August 27th, 2006 13:03 EST
Learning to Love East Germany
My head was pounding as my host mother drove me through the streets of Rathenow, Germany. Jet lag was beginning to hit hard and I could barely keep my eyes during her mini-tour of the city.
“There’s the train station,” she said, pointing to a brown brick structure, which stood menacingly in front of what looked to be weed-infested train tracks.
Nothing looked at all as I’d expected. The hospital was an imposing building which looked too old to possess the kind of technology needed for modern medical practice. The roofs of many houses appeared dangerously concave – they seemed on the verge of collapse. There were no mountains and no giant biergartens -- this was certainly not the picturesque Germany of my high school dreams. Spending my senior year of high school abroad suddenly seemed entirely less appealing.
The state of Brandenburg, where Rathenow is located, is one of the five Bundesländer which comprised the German Democratic Republic (GDR), more commonly known as East Germany. These states came under Russian control in 1949 and remained in the firm grasp of the Soviets until the fall of the Berlin Wall in 1989.
Though more than 15 years have passed since the end of Soviet rule, East Germans are still struggling to achieve the same standard of life as their western counterparts. Unemployment rates in the former East Germany averaged at 20.7 in 2004, compared with 10.8 in the West, according to the National Center for Political Education in Bonn.
I’ll admit that when I arrived in Rathenow, I really hadn’t done my research. I’d been to Bonn, a wealthy university town in the West and I was expecting something similar. I knew that Rathenow was close to Berlin and was in the former East Germany, but the fact that it hadn’t recovered from the Soviet era never occurred to me. The visible financial plight which greeted me came as a surprise.
My first months in Rathenow were rocky. While I had anticipated some level of homesickness, it was certainly not welcome. My host siblings were much younger than I, so the task of penetrating the tight-knit circle of 11th-grade Germans was mine alone. I was friendly with a few students, but since my German wasn’t anywhere near fluent, most of them considered me a lost cause. By October, I was deeply depressed and even contemplated going home.

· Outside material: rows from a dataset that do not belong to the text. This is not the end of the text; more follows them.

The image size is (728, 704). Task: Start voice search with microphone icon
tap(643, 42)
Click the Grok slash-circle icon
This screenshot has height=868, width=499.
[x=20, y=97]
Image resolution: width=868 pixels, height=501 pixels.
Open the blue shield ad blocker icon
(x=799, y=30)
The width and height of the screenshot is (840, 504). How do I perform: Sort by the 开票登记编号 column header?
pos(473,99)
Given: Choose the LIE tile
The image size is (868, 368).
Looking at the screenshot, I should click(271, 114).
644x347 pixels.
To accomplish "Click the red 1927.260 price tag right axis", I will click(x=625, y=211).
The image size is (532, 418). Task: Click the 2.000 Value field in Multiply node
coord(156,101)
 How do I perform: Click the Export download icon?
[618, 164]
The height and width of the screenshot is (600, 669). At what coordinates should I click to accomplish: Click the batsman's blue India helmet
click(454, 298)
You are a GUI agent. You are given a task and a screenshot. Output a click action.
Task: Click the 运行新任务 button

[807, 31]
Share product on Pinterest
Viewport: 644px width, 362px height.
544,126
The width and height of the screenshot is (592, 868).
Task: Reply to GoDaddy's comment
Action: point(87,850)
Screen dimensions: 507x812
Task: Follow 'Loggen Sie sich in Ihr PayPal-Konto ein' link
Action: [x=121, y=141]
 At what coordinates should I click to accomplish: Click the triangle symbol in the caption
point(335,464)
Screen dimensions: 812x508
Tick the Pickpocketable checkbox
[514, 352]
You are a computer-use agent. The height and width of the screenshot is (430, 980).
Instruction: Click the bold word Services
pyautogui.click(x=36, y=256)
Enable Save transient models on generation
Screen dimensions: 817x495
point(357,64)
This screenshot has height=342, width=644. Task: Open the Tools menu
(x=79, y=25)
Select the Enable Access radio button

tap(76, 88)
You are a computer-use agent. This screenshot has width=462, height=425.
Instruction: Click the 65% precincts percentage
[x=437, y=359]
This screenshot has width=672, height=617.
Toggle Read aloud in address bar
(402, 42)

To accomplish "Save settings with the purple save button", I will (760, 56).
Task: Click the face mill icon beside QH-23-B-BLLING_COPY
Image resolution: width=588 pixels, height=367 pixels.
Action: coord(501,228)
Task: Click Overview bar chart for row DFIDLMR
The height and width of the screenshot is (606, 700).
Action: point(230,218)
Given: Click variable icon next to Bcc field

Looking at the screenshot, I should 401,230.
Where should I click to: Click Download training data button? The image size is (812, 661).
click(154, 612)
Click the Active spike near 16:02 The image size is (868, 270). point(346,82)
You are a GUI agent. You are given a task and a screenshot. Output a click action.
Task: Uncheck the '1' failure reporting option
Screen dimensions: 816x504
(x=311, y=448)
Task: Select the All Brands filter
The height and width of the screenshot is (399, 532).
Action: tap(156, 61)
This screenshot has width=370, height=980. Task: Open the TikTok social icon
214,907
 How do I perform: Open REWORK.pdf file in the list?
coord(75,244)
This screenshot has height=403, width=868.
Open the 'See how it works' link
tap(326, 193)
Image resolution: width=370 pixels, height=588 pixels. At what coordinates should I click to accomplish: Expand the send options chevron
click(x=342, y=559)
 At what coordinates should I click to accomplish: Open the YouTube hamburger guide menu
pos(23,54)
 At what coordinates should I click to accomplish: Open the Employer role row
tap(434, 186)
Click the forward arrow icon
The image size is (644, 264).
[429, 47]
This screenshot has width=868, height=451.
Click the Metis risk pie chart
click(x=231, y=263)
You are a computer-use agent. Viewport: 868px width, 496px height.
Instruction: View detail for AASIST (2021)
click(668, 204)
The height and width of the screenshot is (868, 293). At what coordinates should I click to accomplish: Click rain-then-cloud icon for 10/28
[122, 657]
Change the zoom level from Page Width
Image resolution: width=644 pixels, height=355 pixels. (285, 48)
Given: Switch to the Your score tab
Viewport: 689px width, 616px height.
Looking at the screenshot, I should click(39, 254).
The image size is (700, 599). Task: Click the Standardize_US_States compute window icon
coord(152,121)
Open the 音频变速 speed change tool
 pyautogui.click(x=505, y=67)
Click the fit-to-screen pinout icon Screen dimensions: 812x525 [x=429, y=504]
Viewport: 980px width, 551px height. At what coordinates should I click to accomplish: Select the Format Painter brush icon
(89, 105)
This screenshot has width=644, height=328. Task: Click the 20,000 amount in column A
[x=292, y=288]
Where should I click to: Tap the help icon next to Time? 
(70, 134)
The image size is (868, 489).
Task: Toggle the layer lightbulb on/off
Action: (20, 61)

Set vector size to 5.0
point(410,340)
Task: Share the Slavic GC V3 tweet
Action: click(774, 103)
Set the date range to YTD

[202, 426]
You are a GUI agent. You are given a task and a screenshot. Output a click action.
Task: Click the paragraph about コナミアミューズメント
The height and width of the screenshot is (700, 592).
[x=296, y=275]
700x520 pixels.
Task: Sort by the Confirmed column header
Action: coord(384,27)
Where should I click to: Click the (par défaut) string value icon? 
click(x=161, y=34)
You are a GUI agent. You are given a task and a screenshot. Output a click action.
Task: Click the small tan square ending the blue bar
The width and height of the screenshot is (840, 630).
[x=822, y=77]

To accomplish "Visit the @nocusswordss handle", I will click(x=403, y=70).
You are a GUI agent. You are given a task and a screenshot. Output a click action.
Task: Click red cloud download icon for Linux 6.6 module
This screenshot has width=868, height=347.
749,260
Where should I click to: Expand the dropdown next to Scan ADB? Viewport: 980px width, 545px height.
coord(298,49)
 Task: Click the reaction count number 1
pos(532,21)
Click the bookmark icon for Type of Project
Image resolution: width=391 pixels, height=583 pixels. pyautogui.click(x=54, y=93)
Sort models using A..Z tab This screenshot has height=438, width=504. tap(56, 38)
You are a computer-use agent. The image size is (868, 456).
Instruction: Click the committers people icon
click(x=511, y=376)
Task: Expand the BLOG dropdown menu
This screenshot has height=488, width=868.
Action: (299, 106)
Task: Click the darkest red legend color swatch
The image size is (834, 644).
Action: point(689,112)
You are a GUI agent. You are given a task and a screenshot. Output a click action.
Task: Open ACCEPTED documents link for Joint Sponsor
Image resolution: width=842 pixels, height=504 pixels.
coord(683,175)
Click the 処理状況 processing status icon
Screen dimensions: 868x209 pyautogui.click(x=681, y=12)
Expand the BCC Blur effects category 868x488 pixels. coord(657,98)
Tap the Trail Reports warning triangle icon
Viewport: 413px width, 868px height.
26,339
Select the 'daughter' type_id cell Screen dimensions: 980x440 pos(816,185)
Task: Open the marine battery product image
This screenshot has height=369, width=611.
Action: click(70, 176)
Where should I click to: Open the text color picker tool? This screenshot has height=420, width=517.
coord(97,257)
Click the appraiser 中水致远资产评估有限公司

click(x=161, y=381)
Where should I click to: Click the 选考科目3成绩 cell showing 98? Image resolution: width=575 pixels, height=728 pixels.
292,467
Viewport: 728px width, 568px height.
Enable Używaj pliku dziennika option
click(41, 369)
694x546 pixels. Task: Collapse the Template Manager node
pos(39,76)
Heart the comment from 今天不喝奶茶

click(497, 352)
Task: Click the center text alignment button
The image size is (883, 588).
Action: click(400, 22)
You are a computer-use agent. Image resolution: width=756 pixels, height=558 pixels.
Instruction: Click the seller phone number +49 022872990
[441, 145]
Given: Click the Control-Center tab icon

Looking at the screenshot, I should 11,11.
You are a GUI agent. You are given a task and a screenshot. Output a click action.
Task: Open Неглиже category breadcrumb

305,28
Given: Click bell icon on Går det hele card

When a boy in my grade invited me to play electric violin in his band, I was at first ambivalent. I was afraid that the language barrier might cause them too much frustration and they would give up on me. But I went ahead and played. While our music certainly wasn’t spectacular, these boys embraced me as a member of their group. Even though they occasionally made fun of my accent and my linguistic stumbles, they were patient and kind enough to repeat things for me when I didn’t understand.
Once I found friends and began to grasp the language, it became easier to embrace the beauties of life in Rathenow. Late-night practice sessions, trips on motorbikes and nights camping out on the lake became the norm. I was even invited to the Herrentag (“men’s day”) celebration, during which men begin riding their bikes through town and stop at every pub along the way. This usually begins at 10 a.m. and ends at dusk, at which point there’s a giant barbeque. My invitation sparked some debate, as I’m a female, but I was glad to attend.
The close proximity to Berlin made my time even more enjoyable. Berlin is a city rich in history and home to multitudes of cultures. The huge Turkish population makes itself known through the Turkish street markets, cafes and the thousands of kebab stands.
Even more fascinating is the visible crossover from west to east as one rides the streetcars through Berlin. West Berlin is quite Americanized, home to several McDonald’s, Burger Kings and Dunkin Donuts. The eastern part of the city is grungier and less superficial – there are very few expensive stores, a multitude of parks and many more museums and historical monuments than in the West. Amid the imposing Soviet apartment complexes of East Berlin beats the cultural heart of the city.
Upon leaving Rathenow, my attitude towards East Germany had changed immensely. This, I realized, was a place of transition, warm-hearted people and a character the like of which I would never find anywhere else.